Control Hub applications manage different user requests, such as designing and publishing a pipeline, starting a job, or measuring topology performance. The applications are independent and isolated from each other. They use REST APIs to communicate and cannot access the database data owned by another application. The applications are internal to Control Hub - when you install Control Hub, all of the applications are installed with Control Hub.

Control Hub uses authentication tokens to authenticate each message or request sent by an application. When you install Control Hub, you generate a unique authentication token for each application. The application includes the authentication token when it issues authenticated messages or requests to other applications.

Control Hub applications store data in a relational database and a time series database. Before you install Control Hub, you must set up the required databases.

The following image displays the architecture of Control Hub:

Applications

The following table describes each Control Hub application:
Application Description
Classification Not used at this time.
Dynamic Preview Supports dynamically generated pipelines.
Job Runner Manages job creation and requests to start, stop, and synchronize jobs.
Messaging Manages the messages sent between Control Hub, registered Data Collectors, registered Edge Data Collectors, and Provisioning Agents.
Notification Manages and triggers subscriptions that listen for Control Hub events. Manages the display and acknowledgement of data SLA alerts configured for topologies in Control Hub. Also manages the display of all metric, data, and data drift alerts configured for pipelines.
Pipeline Store Manages pipeline designing, publishing, versioning, and history.
Policy Not used at this time.
Provisioning Manages the automatic provisioning of Data Collectors to a container orchestration framework, such as Kubernetes. Provisioning includes deploying, registering, starting, stopping, and scaling Data Collector containers to work with Control Hub.
Reporting Manages data delivery reports - including creating report definitions, generating reports, and displaying generated reports.
Scheduler Manages the scheduling of jobs and data delivery reports.
Security Ensures the integrity of your data by managing the following components:
  • Registration of Data Collectors and Edge Data Collectors.
  • Management of authentication tokens for Control Hub applications, Provisioning Agents, registered Data Collectors, and registered Edge Data Collectors.
  • Authentication of each message or request sent by Control Hub applications, Provisioning Agents, registered Data Collectors, and registered Edge Data Collectors.
  • Authentication of user accounts and authorization of users through roles and permissions.
SLA Manages the creation and triggering of data SLA alerts for topologies.
Time Series Reads and stores statistics collected by Data Collectors and Edge Data Collectors running remote pipeline instances.

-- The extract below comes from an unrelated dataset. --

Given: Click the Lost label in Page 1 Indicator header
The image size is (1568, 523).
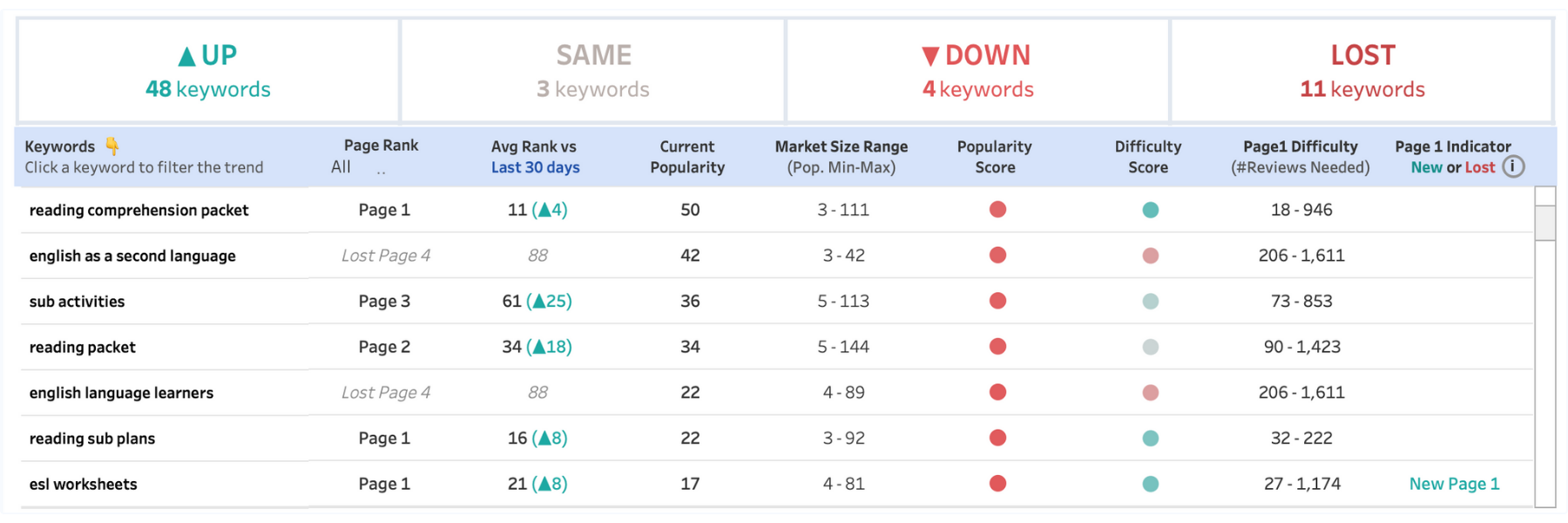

Displays the statistics as metrics when you monitor jobs and topologies.
Topology Manages the creation and history of topologies.

Databases

Control Hub uses the following databases:
Relational
Control Hub applications store metadata in a relational database. Control Hub currently supports MariaDB, MySQL, or PostgreSQL for the relational database.
Important: Each application requires a unique database in the relational database. Create a database for each application, even if you do not plan to use the functionality offered by that application.
The relational database must include a database for each of the following applications:
  • Classification
  • Dynamic Preview
  • Job Runner
  • Messaging
  • Notification
  • Pipeline Store
  • Policy
  • Provisioning
  • Reporting
  • Scheduler
  • Security
  • SLA
  • Time Series
  • Topology
Time Series
Control Hub applications store metric data in a time series database. Control Hub currently supports InfluxDB for the time series database.
The time series database must include the following databases:
  • Metrics - The Time Series application writes aggregated statistics collected by Data Collectors running remote pipeline instances to this database. Control Hub users view the metrics as time series data when they monitor jobs and topologies. In addition, data delivery reports are generated using these metrics.

    The Time Series application stores all historical metrics in the time series database. The Time Series application stores the current metrics only in the relational database.

  • Application Metrics - All Control Hub applications write metrics about their actions to this database. As a system administrator, you can view these application metrics as time series data in the Control Hub Admin tool to help you troubleshoot Control Hub issues.
Note: StreamSets recommends using a time series database so that users can more accurately analyze dataflow performance. However, the time series database is optional.

If you choose not to set up a time series database for Control Hub, the Time Series application does not store all historical metrics. Instead, it only stores the current metrics in the relational database. Users can view the total record count and throughput for a job or topology, but they cannot view the data over a period of time nor can they generate data delivery reports.